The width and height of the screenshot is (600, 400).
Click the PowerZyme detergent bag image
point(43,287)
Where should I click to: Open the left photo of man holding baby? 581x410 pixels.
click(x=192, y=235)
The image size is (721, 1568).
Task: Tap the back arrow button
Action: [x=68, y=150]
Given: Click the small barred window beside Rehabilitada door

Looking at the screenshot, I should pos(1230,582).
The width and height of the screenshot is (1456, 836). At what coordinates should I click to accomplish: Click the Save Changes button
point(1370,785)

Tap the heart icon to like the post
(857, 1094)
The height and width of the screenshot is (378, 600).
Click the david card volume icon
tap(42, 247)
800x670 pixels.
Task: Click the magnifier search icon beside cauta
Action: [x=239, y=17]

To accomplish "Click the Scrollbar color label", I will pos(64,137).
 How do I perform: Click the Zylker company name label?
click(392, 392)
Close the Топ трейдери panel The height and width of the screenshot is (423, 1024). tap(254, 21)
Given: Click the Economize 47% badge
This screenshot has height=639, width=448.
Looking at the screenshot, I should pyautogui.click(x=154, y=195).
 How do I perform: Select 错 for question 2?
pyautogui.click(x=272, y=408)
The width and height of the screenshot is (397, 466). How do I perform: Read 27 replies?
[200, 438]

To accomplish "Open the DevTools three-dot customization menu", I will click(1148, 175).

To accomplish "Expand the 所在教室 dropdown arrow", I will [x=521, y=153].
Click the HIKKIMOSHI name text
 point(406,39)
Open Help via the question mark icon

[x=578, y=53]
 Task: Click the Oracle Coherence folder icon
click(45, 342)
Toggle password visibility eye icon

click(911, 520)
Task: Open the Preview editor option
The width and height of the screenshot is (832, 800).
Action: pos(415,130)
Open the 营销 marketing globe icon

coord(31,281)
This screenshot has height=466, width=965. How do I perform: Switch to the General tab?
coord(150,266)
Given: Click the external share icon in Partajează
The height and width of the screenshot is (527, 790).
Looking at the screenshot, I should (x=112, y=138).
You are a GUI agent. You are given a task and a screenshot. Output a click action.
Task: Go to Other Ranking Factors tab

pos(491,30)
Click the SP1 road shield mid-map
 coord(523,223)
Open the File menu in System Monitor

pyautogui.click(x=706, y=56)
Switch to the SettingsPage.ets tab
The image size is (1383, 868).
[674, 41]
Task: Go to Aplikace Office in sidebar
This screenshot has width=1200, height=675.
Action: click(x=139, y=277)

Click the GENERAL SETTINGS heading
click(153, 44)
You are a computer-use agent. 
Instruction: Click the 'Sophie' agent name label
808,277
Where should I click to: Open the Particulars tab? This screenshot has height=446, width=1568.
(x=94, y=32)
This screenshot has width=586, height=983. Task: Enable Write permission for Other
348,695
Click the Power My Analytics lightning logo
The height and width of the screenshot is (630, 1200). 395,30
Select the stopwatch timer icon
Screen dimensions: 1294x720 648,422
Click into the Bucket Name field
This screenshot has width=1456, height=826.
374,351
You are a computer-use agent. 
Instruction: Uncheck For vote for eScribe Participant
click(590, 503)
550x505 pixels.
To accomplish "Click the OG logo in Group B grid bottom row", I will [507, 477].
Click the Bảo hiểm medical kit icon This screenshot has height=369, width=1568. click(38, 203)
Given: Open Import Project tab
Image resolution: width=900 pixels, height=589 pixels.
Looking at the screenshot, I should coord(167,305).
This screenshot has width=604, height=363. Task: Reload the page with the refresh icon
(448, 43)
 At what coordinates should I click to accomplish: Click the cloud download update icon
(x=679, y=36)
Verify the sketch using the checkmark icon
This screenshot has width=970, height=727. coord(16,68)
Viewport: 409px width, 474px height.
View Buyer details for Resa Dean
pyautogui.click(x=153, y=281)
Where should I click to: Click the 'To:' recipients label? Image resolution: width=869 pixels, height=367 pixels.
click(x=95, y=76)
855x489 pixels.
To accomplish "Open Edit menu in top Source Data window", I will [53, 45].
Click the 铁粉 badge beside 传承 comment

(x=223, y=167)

---

Set out the complete listing exactly as shown.

The width and height of the screenshot is (600, 400).
Click the PowerZyme detergent bag image
point(43,287)
Where should I click to: Open the left photo of man holding baby? 581x410 pixels.
click(x=192, y=235)
The image size is (721, 1568).
Task: Tap the back arrow button
Action: [x=68, y=150]
Given: Click the small barred window beside Rehabilitada door

Looking at the screenshot, I should pos(1230,582).
The width and height of the screenshot is (1456, 836). At what coordinates should I click to accomplish: Click the Save Changes button
point(1370,785)

Tap the heart icon to like the post
(857, 1094)
The height and width of the screenshot is (378, 600).
Click the david card volume icon
tap(42, 247)
800x670 pixels.
Task: Click the magnifier search icon beside cauta
Action: [x=239, y=17]

To accomplish "Click the Scrollbar color label", I will pos(64,137).
 How do I perform: Click the Zylker company name label?
click(392, 392)
Close the Топ трейдери panel The height and width of the screenshot is (423, 1024). tap(254, 21)
Given: Click the Economize 47% badge
This screenshot has height=639, width=448.
Looking at the screenshot, I should pyautogui.click(x=154, y=195).
 How do I perform: Select 错 for question 2?
pyautogui.click(x=272, y=408)
The width and height of the screenshot is (397, 466). How do I perform: Read 27 replies?
[200, 438]

To accomplish "Open the DevTools three-dot customization menu", I will click(1148, 175).

To accomplish "Expand the 所在教室 dropdown arrow", I will [x=521, y=153].
Click the HIKKIMOSHI name text
 point(406,39)
Open Help via the question mark icon

[x=578, y=53]
 Task: Click the Oracle Coherence folder icon
click(45, 342)
Toggle password visibility eye icon

click(911, 520)
Task: Open the Preview editor option
The width and height of the screenshot is (832, 800).
Action: pos(415,130)
Open the 营销 marketing globe icon

coord(31,281)
This screenshot has height=466, width=965. How do I perform: Switch to the General tab?
coord(150,266)
Given: Click the external share icon in Partajează
The height and width of the screenshot is (527, 790).
Looking at the screenshot, I should (x=112, y=138).
You are a GUI agent. You are given a task and a screenshot. Output a click action.
Task: Go to Other Ranking Factors tab

pos(491,30)
Click the SP1 road shield mid-map
 coord(523,223)
Open the File menu in System Monitor

pyautogui.click(x=706, y=56)
Switch to the SettingsPage.ets tab
The image size is (1383, 868).
[674, 41]
Task: Go to Aplikace Office in sidebar
This screenshot has width=1200, height=675.
Action: click(x=139, y=277)

Click the GENERAL SETTINGS heading
click(153, 44)
You are a computer-use agent. 
Instruction: Click the 'Sophie' agent name label
808,277
Where should I click to: Open the Particulars tab? This screenshot has height=446, width=1568.
(x=94, y=32)
This screenshot has width=586, height=983. Task: Enable Write permission for Other
348,695
Click the Power My Analytics lightning logo
The height and width of the screenshot is (630, 1200). 395,30
Select the stopwatch timer icon
Screen dimensions: 1294x720 648,422
Click into the Bucket Name field
This screenshot has width=1456, height=826.
374,351
You are a computer-use agent. 
Instruction: Uncheck For vote for eScribe Participant
click(590, 503)
550x505 pixels.
To accomplish "Click the OG logo in Group B grid bottom row", I will [507, 477].
Click the Bảo hiểm medical kit icon This screenshot has height=369, width=1568. click(38, 203)
Given: Open Import Project tab
Image resolution: width=900 pixels, height=589 pixels.
Looking at the screenshot, I should coord(167,305).
This screenshot has width=604, height=363. Task: Reload the page with the refresh icon
(448, 43)
 At what coordinates should I click to accomplish: Click the cloud download update icon
(x=679, y=36)
Verify the sketch using the checkmark icon
This screenshot has width=970, height=727. coord(16,68)
Viewport: 409px width, 474px height.
View Buyer details for Resa Dean
pyautogui.click(x=153, y=281)
Where should I click to: Click the 'To:' recipients label? Image resolution: width=869 pixels, height=367 pixels.
click(x=95, y=76)
855x489 pixels.
To accomplish "Open Edit menu in top Source Data window", I will [53, 45].
Click the 铁粉 badge beside 传承 comment

(x=223, y=167)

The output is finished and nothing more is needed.